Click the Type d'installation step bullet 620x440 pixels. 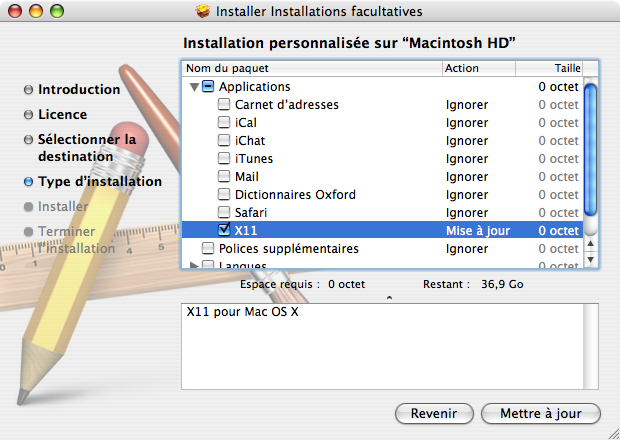(x=28, y=182)
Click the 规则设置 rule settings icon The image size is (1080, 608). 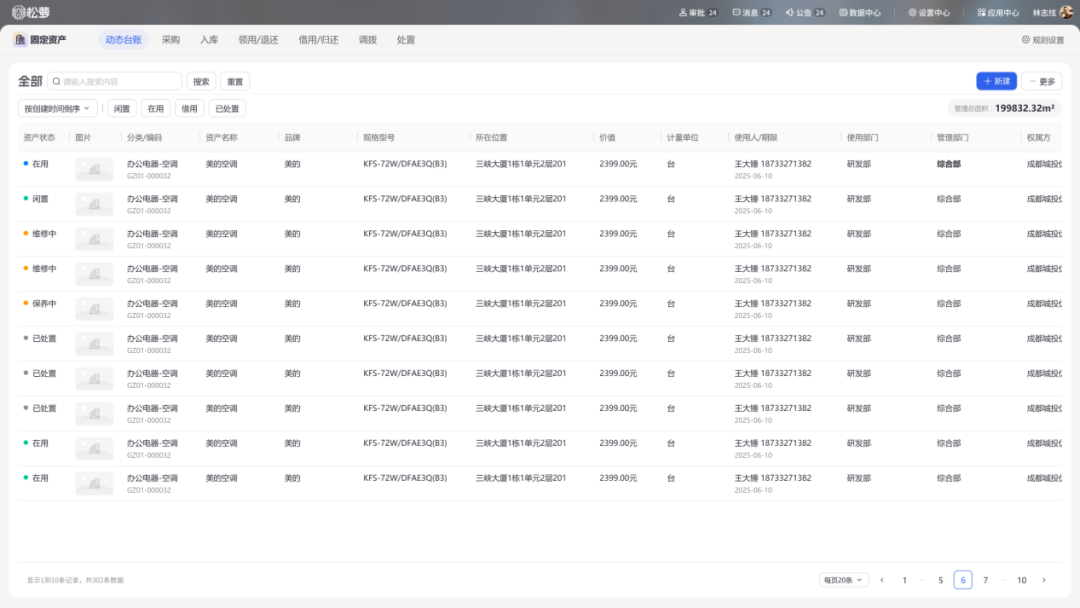pos(1026,40)
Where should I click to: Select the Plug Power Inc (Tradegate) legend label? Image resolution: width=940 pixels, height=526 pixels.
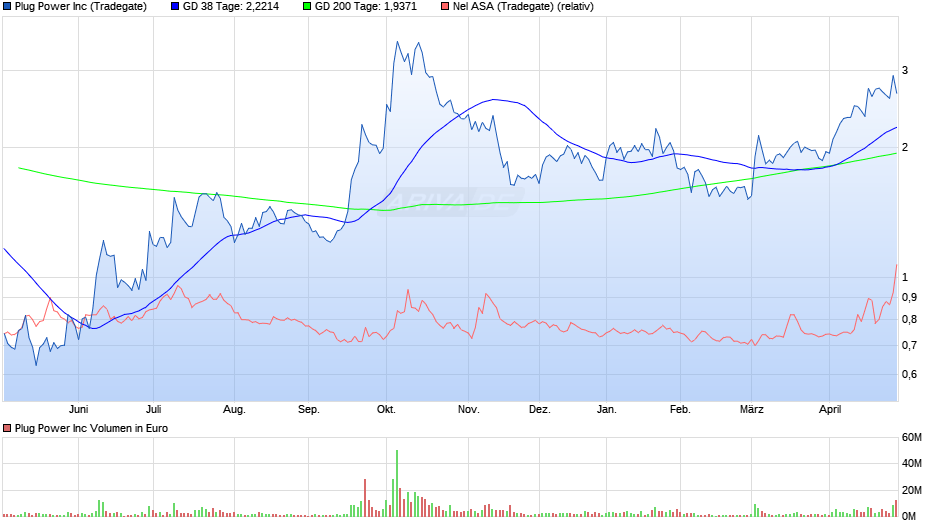(81, 7)
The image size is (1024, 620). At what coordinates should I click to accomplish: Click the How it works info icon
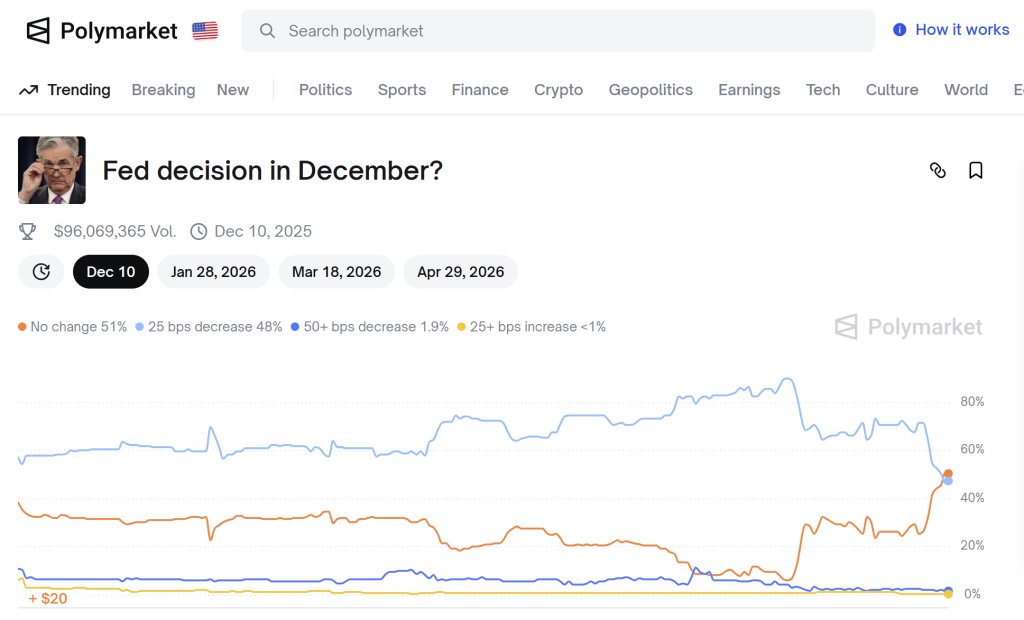click(x=899, y=30)

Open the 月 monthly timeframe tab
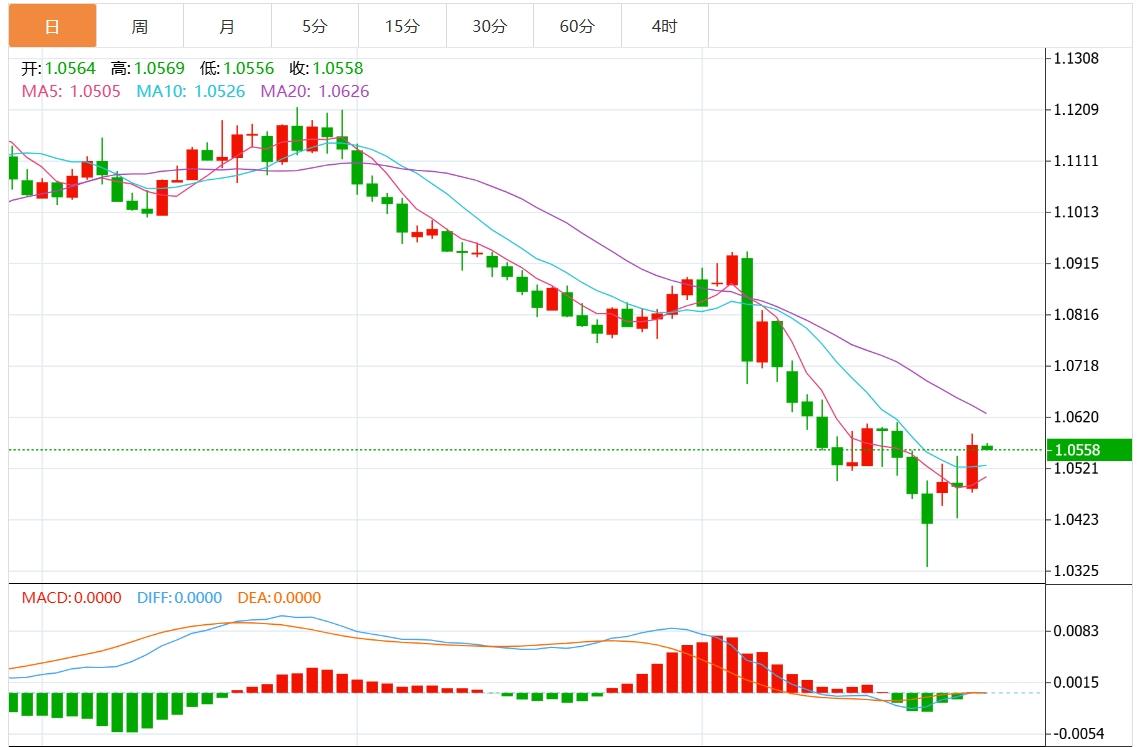click(x=227, y=26)
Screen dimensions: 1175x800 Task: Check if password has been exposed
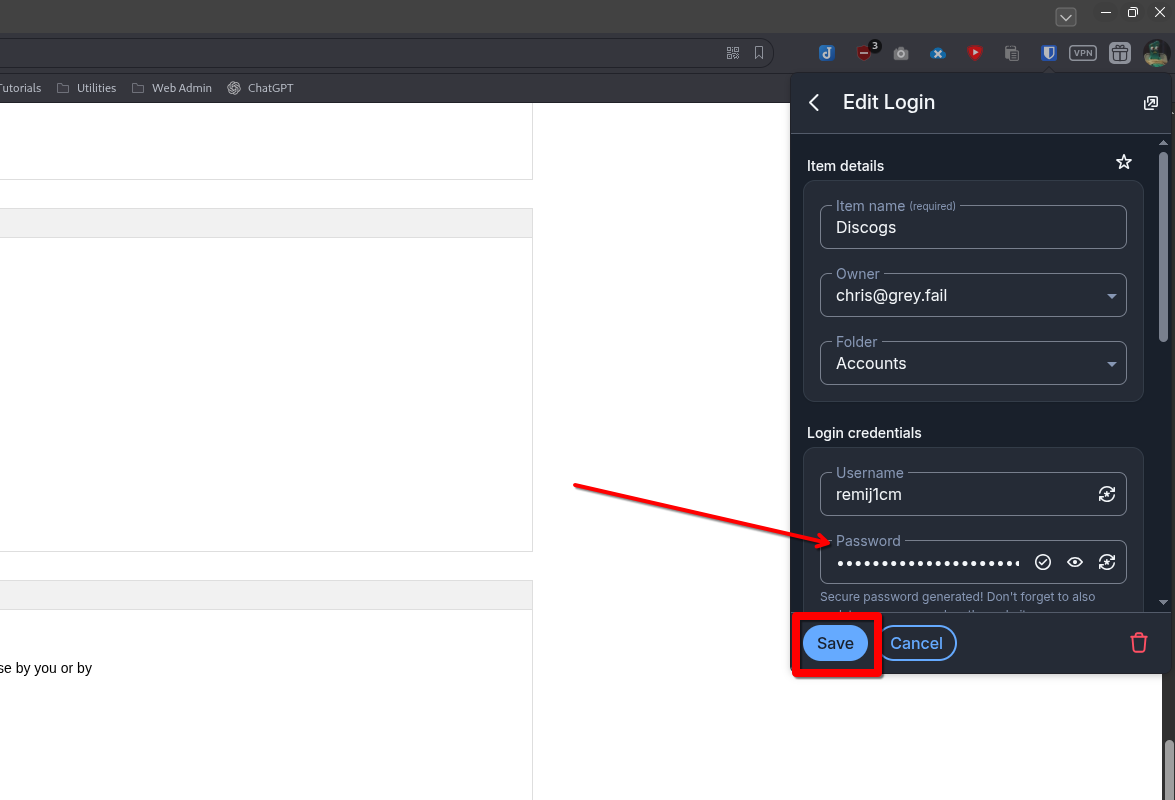pos(1043,562)
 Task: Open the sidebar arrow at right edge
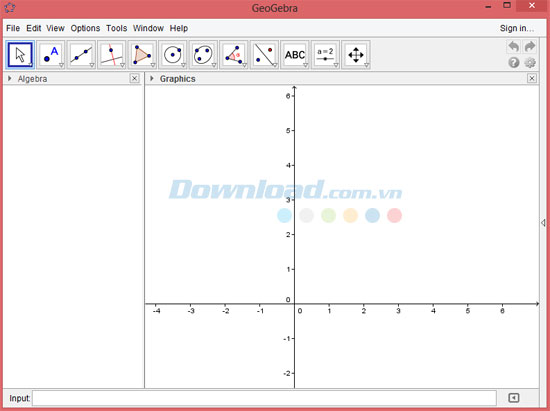(x=543, y=222)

**YOUR TASK:**
In your reply, please print exactly the lines from the one with "Where should I" through the final line of the listing above, both included, and no pictures.

**FINAL ANSWER:**
Where should I click to: Select the Plug Power Inc (Tradegate) legend label? Image resolution: width=940 pixels, height=526 pixels.
(81, 7)
The image size is (1024, 620). At what coordinates should I click to accomplish: Click the How it works info icon
click(x=899, y=30)

Open the 月 monthly timeframe tab
click(x=227, y=26)
Screen dimensions: 1175x800 Task: Check if password has been exposed
pos(1043,562)
 Task: Open the sidebar arrow at right edge
(x=543, y=222)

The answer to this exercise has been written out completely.